Tax indemnities may be barred by the statute of limitations | Norton Rose Fulbright

February 01, 2001
By Samuel R. Kwon
Tax indemnities may be barred by the statute of limitations.

Companies with possible indemnity claims should make a formal claim for payment, even if they are contesting with the government — at the request of the idemnitor — whether the taxes are owed.

Tax indemnities are common in lease financing transactions and in mergers and acquisitions. In a lease financing, the lessee usually promises the lessor — or institutional equity — that it will receive certain tax benefits from the transaction. In corporate acquisitions, it is customary for a parent company selling a subsidiary to indemnify the buyer against any taxes that relate to events or periods before the sale.

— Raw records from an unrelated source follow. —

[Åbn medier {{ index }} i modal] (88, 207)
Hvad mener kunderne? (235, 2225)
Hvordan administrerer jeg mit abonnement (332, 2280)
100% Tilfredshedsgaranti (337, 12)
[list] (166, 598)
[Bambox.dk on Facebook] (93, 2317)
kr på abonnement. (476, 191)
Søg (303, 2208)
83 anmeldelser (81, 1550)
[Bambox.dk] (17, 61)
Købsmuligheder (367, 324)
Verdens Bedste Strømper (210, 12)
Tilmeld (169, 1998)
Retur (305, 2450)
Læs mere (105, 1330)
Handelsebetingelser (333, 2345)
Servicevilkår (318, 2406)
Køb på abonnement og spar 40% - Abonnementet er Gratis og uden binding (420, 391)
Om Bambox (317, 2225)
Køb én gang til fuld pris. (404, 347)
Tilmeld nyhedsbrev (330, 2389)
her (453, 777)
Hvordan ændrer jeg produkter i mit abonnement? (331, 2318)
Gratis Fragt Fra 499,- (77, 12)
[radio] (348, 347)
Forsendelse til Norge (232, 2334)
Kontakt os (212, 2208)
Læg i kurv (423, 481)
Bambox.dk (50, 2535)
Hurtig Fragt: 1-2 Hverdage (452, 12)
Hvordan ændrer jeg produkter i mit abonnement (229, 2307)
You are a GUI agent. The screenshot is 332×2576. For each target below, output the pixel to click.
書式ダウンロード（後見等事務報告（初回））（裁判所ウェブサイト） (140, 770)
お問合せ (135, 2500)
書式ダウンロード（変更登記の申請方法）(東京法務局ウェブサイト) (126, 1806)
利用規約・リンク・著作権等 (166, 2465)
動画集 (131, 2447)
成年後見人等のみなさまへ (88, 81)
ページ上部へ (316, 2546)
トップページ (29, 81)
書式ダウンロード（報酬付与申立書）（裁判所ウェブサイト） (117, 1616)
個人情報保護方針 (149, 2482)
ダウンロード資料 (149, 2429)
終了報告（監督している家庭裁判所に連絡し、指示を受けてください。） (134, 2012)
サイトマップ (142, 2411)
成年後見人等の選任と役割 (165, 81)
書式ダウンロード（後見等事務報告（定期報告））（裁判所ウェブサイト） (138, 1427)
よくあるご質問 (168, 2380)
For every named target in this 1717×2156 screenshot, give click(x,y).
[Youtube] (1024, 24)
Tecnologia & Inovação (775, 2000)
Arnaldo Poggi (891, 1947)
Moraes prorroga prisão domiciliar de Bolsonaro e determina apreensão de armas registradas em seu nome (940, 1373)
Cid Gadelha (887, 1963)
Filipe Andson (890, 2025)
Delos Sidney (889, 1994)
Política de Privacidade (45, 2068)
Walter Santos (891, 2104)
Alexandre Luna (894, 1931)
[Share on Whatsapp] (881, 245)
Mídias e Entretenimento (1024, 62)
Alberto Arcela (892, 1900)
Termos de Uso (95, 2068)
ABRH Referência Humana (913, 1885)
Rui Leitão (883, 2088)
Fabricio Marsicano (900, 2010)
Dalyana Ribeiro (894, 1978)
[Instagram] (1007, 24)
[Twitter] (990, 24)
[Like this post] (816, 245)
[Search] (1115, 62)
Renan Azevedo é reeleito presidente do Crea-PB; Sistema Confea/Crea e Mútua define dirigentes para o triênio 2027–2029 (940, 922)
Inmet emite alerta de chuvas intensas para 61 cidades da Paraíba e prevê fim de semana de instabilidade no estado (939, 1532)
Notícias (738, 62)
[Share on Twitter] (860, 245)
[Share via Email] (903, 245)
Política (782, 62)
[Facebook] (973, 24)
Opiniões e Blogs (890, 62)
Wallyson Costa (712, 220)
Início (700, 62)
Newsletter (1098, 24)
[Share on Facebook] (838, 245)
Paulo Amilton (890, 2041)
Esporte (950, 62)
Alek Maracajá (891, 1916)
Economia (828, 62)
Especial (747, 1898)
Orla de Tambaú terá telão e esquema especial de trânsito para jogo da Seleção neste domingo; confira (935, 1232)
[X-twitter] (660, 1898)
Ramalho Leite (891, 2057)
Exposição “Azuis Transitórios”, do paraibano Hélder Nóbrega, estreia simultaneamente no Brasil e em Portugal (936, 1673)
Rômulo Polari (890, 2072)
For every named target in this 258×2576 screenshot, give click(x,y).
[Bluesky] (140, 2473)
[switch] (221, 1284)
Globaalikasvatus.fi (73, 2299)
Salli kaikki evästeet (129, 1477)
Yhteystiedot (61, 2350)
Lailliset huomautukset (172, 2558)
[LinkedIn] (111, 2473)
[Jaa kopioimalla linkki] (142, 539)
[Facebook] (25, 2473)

Norfolk Southern was the lessor in a “safe harbor” lease of 38,000 shipping containers in the early 1980’s. The lessee was Flexi-Van. The IRS took the position that Norfolk Southern was not entitled to investment tax credits or accelerated depreciation on the containers because Northern Southern could not prove they were used to carry cargo “to and from” the United States. The IRS let taxpayers who could not prove this settle on the basis that half the containers qualified. Norfolk Southern rejected the settlement at the request of Flexi-Van and — also at Flexi-Van’s request — pursued the case all the way to the US Supreme Court.

It lost. Flexi-Van then refused to pay a tax indemnity on grounds — among other reasons — that the indemnity claim was barred by the statute of limitations. A formal claim for payment must be made within six years after the claim arises under a tax indemnity governed by New York law. A federal district court in New York said Norfolk Southern made a timely claim, but just barely before the six years had run. The court said the six years begins to run from when the tax is paid to the US government. The court released its decision in December.

The lesson is to make a formal claim early in the process. A notice to a lessee that the IRS disallowed the tax benefits is not a claim for payment of an indemnity.